Friday, March 9, 2012

Aslan Maskhadov

Aslan (Khalid) Aliyevich Maskhadov (Chechen: Аслан Али кӏант Масхадан, Latin: Aslan Ali kant Masxadaŋ, Russian: Аслан Алиевич Масхадов) (September 21, 1951 – March 8, 2005) was a leader of the Chechen separatist movement and the third President of the Chechen Republic of Ichkeria.

He was credited by many with the Chechen victory in the First Chechen War, which allowed for the establishment of the de facto independent Chechen Republic of Ichkeria. Maskhadov was elected President of Chechnya in January 1997. Following the start of the Second Chechen War in August 1999, he returned to leading the guerrilla resistance against the Russian army. He was killed in Tolstoy-Yurt, a village in northern Chechnya, in March 2005.

Early Life
On September 21, 1951, Aslan Aliyevich Maskhadov was born in the Karagandy Province of the Kazakh Soviet Socialist Republic (SSR) of the Soviet Union, in the small village of Shakai, during the mass deportation of the Chechen people ordered in 1944 by Joseph Stalin. His family was of the Alleroi teip. In 1957, his family returned to Chechnya where they settled in Zebir-Yurt, Nadterechny District.

Maskhadov joined the Soviet Army, trained in the neighbouring Georgian SSR and graduated from the Tbilisi Artillery School in 1972. He then graduated with honours from the Leningrad Kalinin Higher Artillery in 1981. He was posted to Hungary with a self-propelled artillery regiment until 1986 and then from 1986 in the Baltic Military District. He served from 1990 as the chief of staff of Soviet missile and artillery forces in Vilnius, capital of the Lithuanian SSR. In January 1991, Maskhadov participated in the January Events, the seizure of the television tower by Soviet troops (which he regretted later[citation needed]), but didn't participate in the assault itself. During his service in the Soviet Army, he was presented with two Orders For Service to Homeland. Maskhadov retired from the Soviet Army in 1992 with the rank of a colonel and returned to his native land. He was at the head of ChRI civil defence between late 1992 and November 1993.

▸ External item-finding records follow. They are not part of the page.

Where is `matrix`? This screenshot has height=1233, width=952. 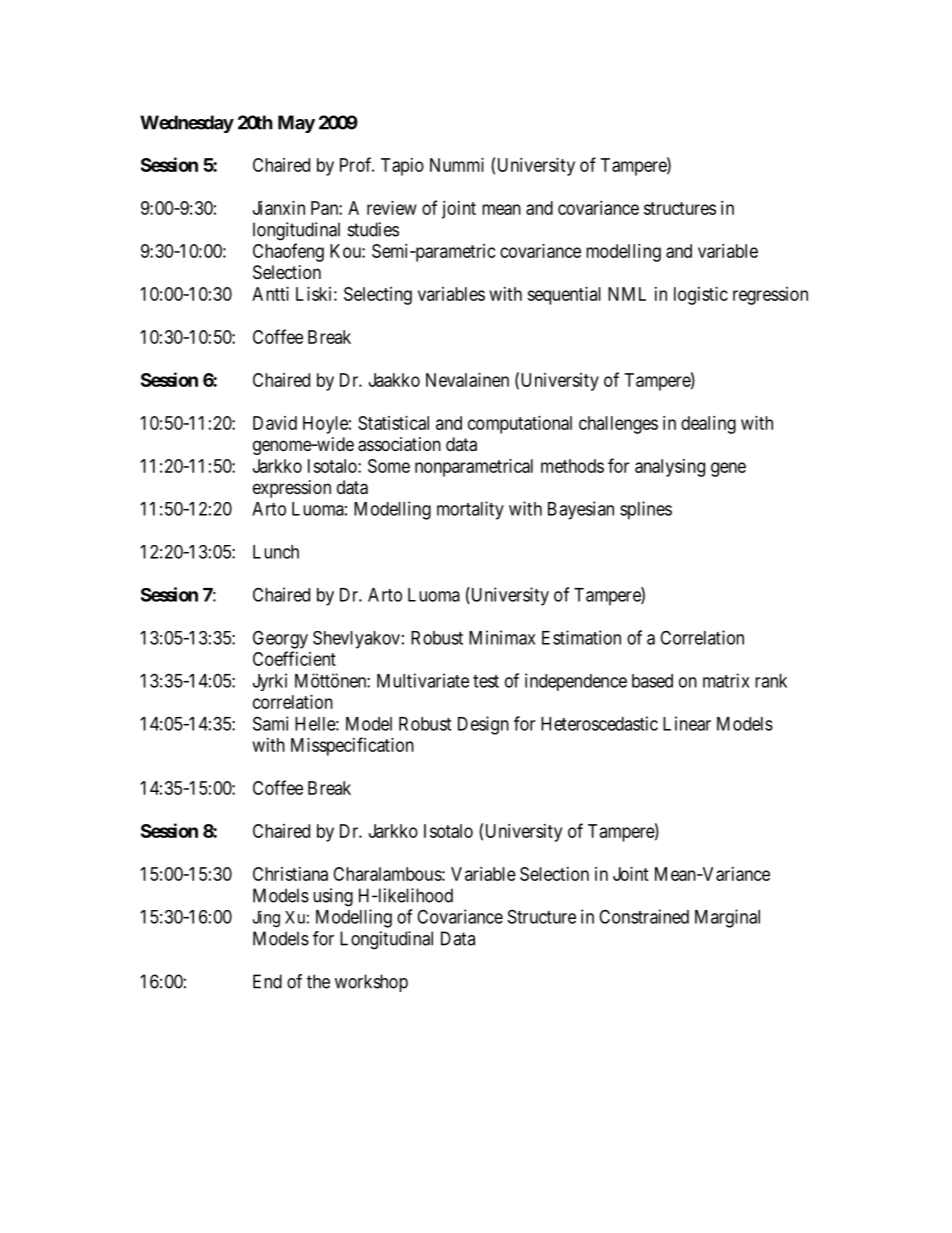 matrix is located at coordinates (726, 680).
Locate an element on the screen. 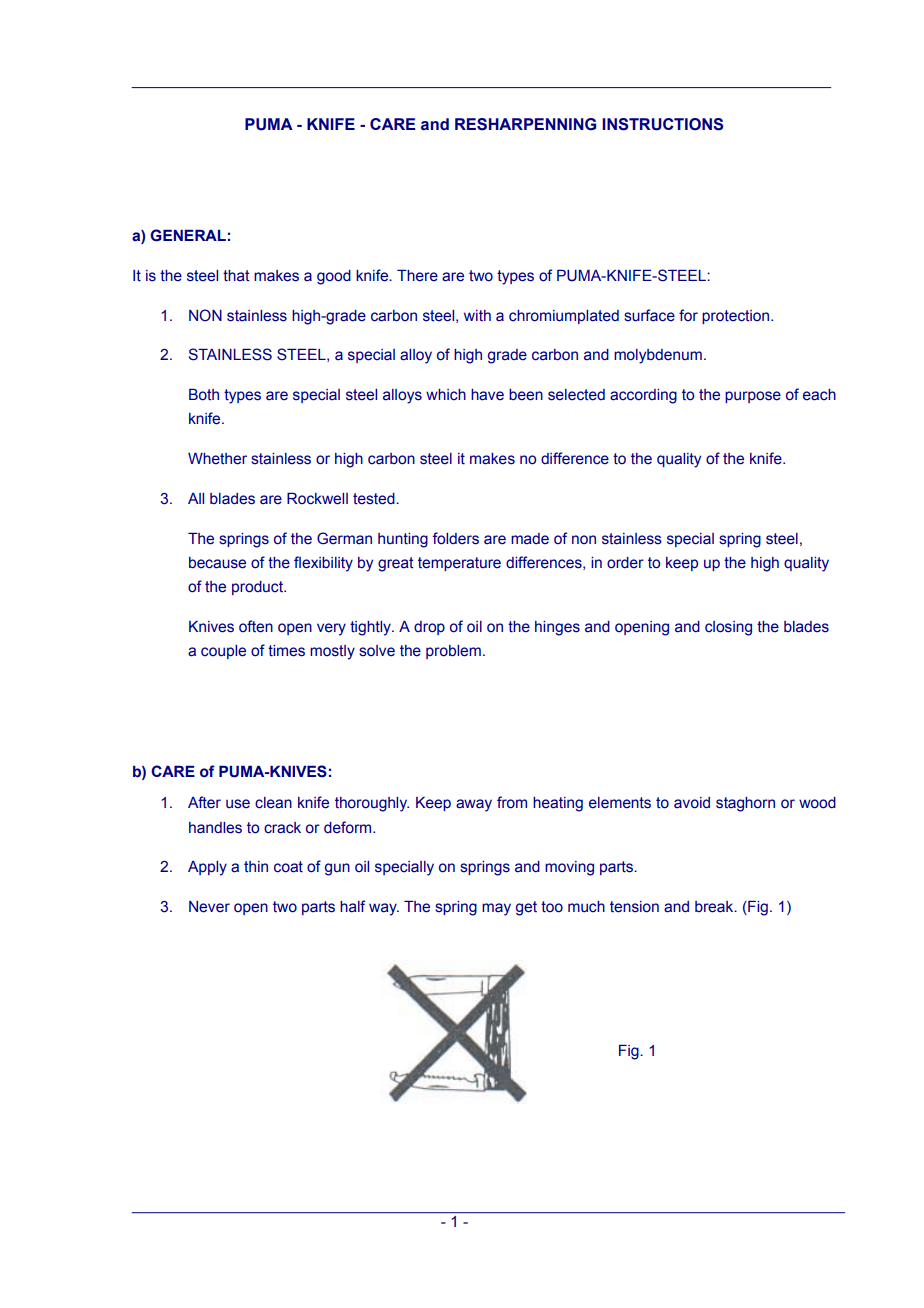  with is located at coordinates (477, 315).
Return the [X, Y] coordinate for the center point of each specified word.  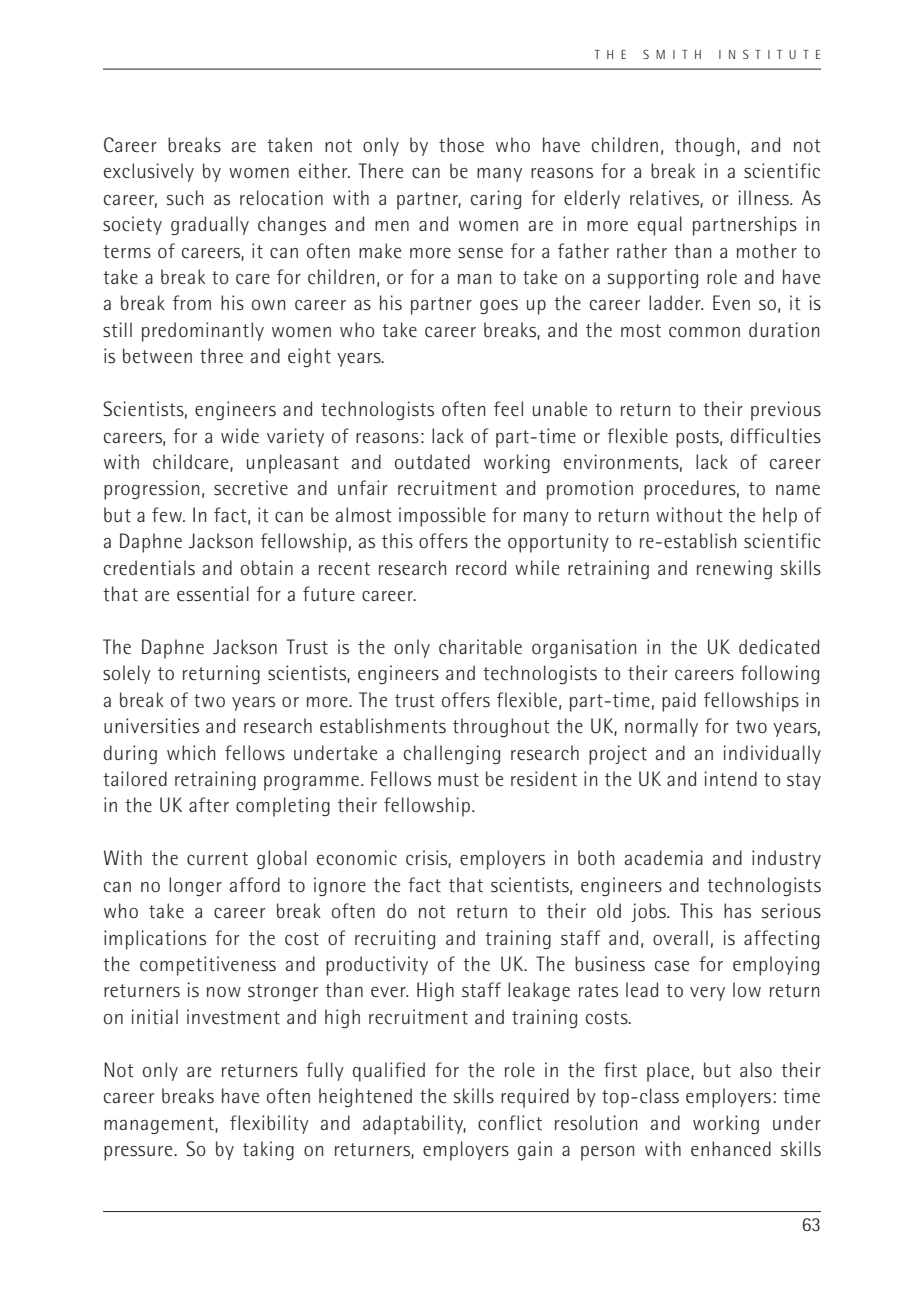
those [461, 145]
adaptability [414, 1125]
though [704, 146]
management [160, 1125]
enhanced [731, 1149]
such [185, 198]
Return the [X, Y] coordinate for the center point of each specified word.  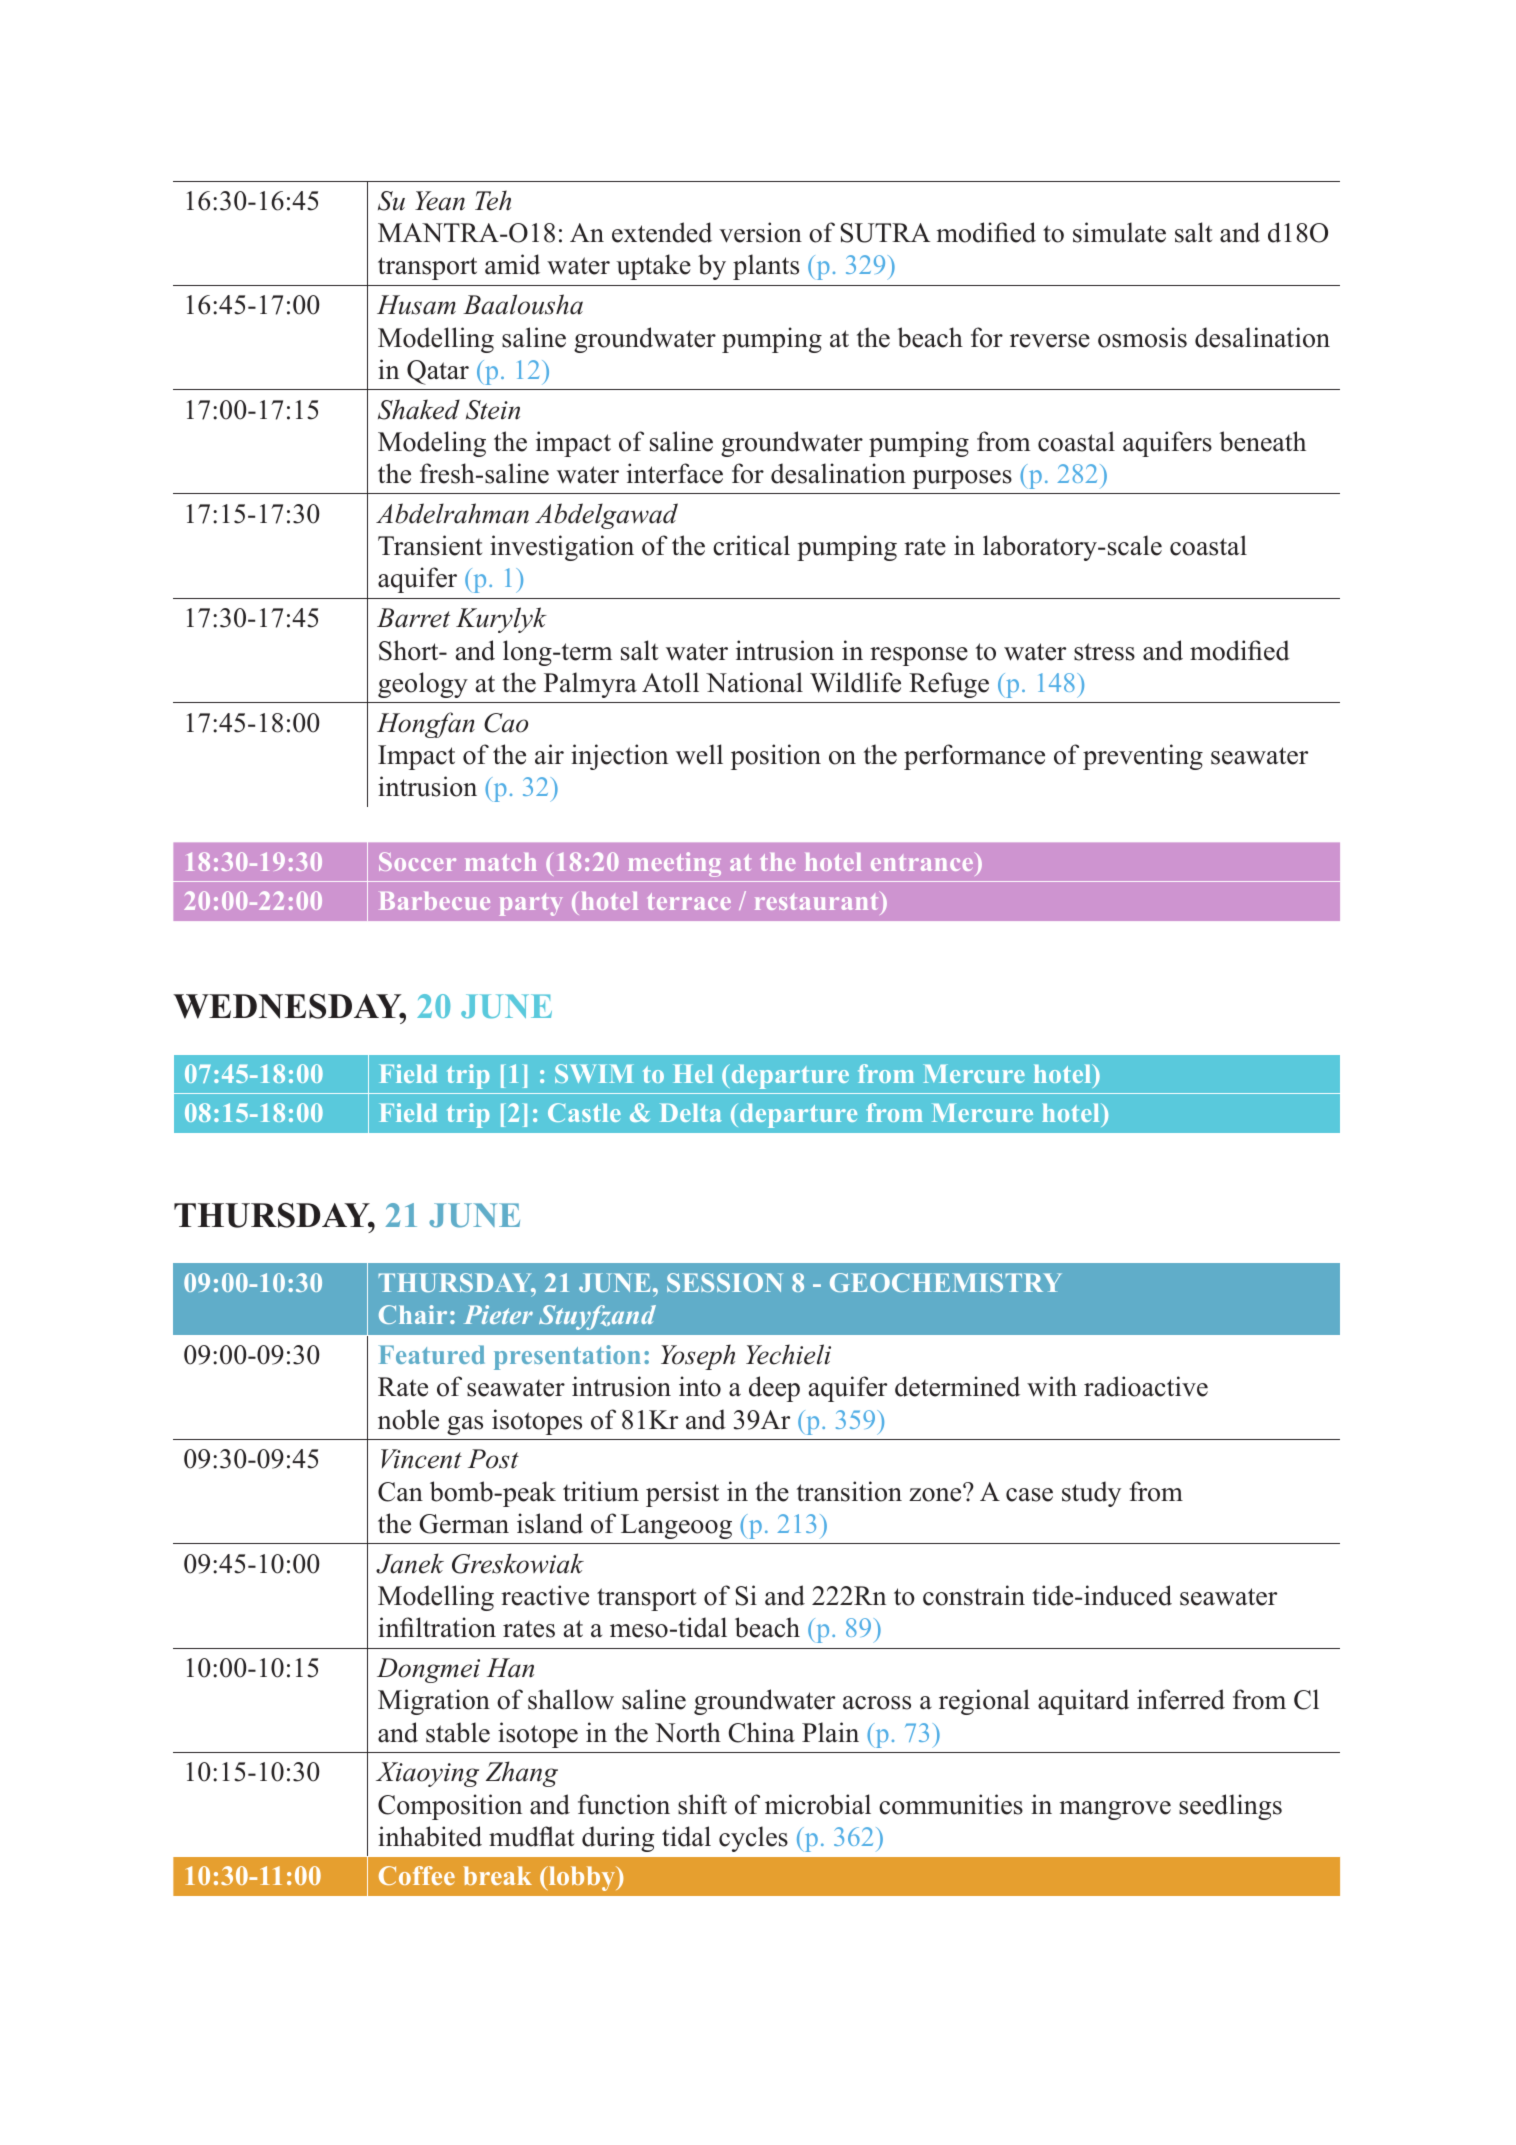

After the fall of the Soviet Union, in the summer of 1993, Maskhadov took part in raids on the armed opposition against the government of Dzhokhar Dudayev in the Urus-Martan, Nadterechny, and Gudermes districts. An unsuccessful anti-Dudayev mutiny in November 1993 resulted in the dismissal of Viskhan Shakhabov as chief of staff of the Chechen armed forces, Maskhadov was appointed as the acting chief of staff and, in March 1994, as the chief of staff.

Death
On March 8, 2005, less than a month after Maskhadov announced the cease-fire, Federal Security Service of the Russian Federation (FSB) head Nikolay Patrushev announced that special forces attached to the FSB had "today carried out an operation in the settlement of Tolstoy-Yurt, as a result of which the international jihadist and leader of armed groups Maskhadov was killed, and his closest comrades-in-arms detained". He said the special operations unit had wanted to take Maskhadov alive for interrogation, but claim that they killed him accidentally with a grenade thrown into a bunker where Maskhadov was hiding.[citation needed] Akhmed Zakayev, one of his closest allies who acted as his spokesman and foreign minister, told a Russian radio station that it was probable that Maskhadov had indeed been killed; he indicated later that a new Chechen leader could be chosen within days. Vladimir Putin awarded those responsible for the killings with medals. Shortly following Maskhadov's death, the Chechen rebel council announced that Abdul-Halim Sadulayev had assumed the leadership.[citation needed]

Four Chechens, Vakhit Murdashev, Viskhan Hadzhimuradov, Skanarbek Yusupov and Ilias Iriskhanov, were captured by the special operation. According to the ballistic evidence at their trial in the Supreme Court of Chechen Republic, Maskhadov was killed by a shot from a pistol of Viskhan Hadzhimuradov, his nephew and bodyguard. Hadzhimuradov testified that he does not remember whether he shot Maskhadov or not since he was stunned by an explosion but after the capture Hadzhimuradov reportedly said: "My uncle always told me to shoot him if he is wounded and his capture is immenient. He said that if he is taken prisoner, he would be mistreated like Saddam Hussein had been".

Family Life
He married at the age of 17. His wife Kusama holds a graduate degree in teaching. They had two children: a son, Anzor, who took part in military action during the First Chechen War, and a daughter, Fatima.